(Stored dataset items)
+--

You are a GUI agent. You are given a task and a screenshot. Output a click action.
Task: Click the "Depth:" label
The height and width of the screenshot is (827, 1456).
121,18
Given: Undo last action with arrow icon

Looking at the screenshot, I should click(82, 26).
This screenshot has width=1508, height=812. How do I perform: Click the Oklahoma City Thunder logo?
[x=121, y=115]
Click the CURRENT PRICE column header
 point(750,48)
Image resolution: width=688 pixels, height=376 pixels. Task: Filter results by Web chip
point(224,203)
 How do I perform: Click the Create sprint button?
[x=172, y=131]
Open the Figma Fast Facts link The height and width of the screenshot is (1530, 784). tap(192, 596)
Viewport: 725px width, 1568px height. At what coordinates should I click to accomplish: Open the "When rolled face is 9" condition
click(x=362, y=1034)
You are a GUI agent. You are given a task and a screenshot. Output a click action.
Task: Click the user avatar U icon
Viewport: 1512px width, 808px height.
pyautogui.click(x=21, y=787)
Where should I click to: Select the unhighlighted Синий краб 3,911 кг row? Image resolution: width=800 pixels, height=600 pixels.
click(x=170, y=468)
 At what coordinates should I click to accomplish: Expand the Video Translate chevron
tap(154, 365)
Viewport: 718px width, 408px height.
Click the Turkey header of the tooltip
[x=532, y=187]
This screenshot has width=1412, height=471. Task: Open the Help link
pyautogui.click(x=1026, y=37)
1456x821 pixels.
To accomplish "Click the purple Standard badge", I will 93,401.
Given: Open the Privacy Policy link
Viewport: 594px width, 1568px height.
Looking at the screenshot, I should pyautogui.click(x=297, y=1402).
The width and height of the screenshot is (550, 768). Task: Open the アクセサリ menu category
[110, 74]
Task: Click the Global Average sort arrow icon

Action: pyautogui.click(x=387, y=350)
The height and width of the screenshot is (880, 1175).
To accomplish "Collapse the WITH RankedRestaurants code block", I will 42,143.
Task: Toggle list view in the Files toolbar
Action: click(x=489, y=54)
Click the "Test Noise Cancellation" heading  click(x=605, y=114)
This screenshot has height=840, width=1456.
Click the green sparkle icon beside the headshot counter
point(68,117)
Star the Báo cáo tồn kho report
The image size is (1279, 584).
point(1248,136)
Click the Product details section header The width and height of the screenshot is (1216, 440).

+--

Aim - Reproduce all of the data above, line for line, without changing anything.

Output for this task -
You are a GUI agent. You are given a task and a screenshot. Output a click action.
Task: Click the "Depth:" label
The height and width of the screenshot is (827, 1456).
121,18
Given: Undo last action with arrow icon

Looking at the screenshot, I should click(82, 26).
This screenshot has width=1508, height=812. How do I perform: Click the Oklahoma City Thunder logo?
[x=121, y=115]
Click the CURRENT PRICE column header
 point(750,48)
Image resolution: width=688 pixels, height=376 pixels. Task: Filter results by Web chip
point(224,203)
 How do I perform: Click the Create sprint button?
[x=172, y=131]
Open the Figma Fast Facts link The height and width of the screenshot is (1530, 784). tap(192, 596)
Viewport: 725px width, 1568px height. At what coordinates should I click to accomplish: Open the "When rolled face is 9" condition
click(x=362, y=1034)
You are a GUI agent. You are given a task and a screenshot. Output a click action.
Task: Click the user avatar U icon
Viewport: 1512px width, 808px height.
pyautogui.click(x=21, y=787)
Where should I click to: Select the unhighlighted Синий краб 3,911 кг row? Image resolution: width=800 pixels, height=600 pixels.
click(x=170, y=468)
 At what coordinates should I click to accomplish: Expand the Video Translate chevron
tap(154, 365)
Viewport: 718px width, 408px height.
Click the Turkey header of the tooltip
[x=532, y=187]
This screenshot has width=1412, height=471. Task: Open the Help link
pyautogui.click(x=1026, y=37)
1456x821 pixels.
To accomplish "Click the purple Standard badge", I will 93,401.
Given: Open the Privacy Policy link
Viewport: 594px width, 1568px height.
Looking at the screenshot, I should pyautogui.click(x=297, y=1402).
The width and height of the screenshot is (550, 768). Task: Open the アクセサリ menu category
[110, 74]
Task: Click the Global Average sort arrow icon

Action: pyautogui.click(x=387, y=350)
The height and width of the screenshot is (880, 1175).
To accomplish "Collapse the WITH RankedRestaurants code block", I will 42,143.
Task: Toggle list view in the Files toolbar
Action: click(x=489, y=54)
Click the "Test Noise Cancellation" heading  click(x=605, y=114)
This screenshot has height=840, width=1456.
Click the green sparkle icon beside the headshot counter
point(68,117)
Star the Báo cáo tồn kho report
The image size is (1279, 584).
point(1248,136)
Click the Product details section header The width and height of the screenshot is (1216, 440).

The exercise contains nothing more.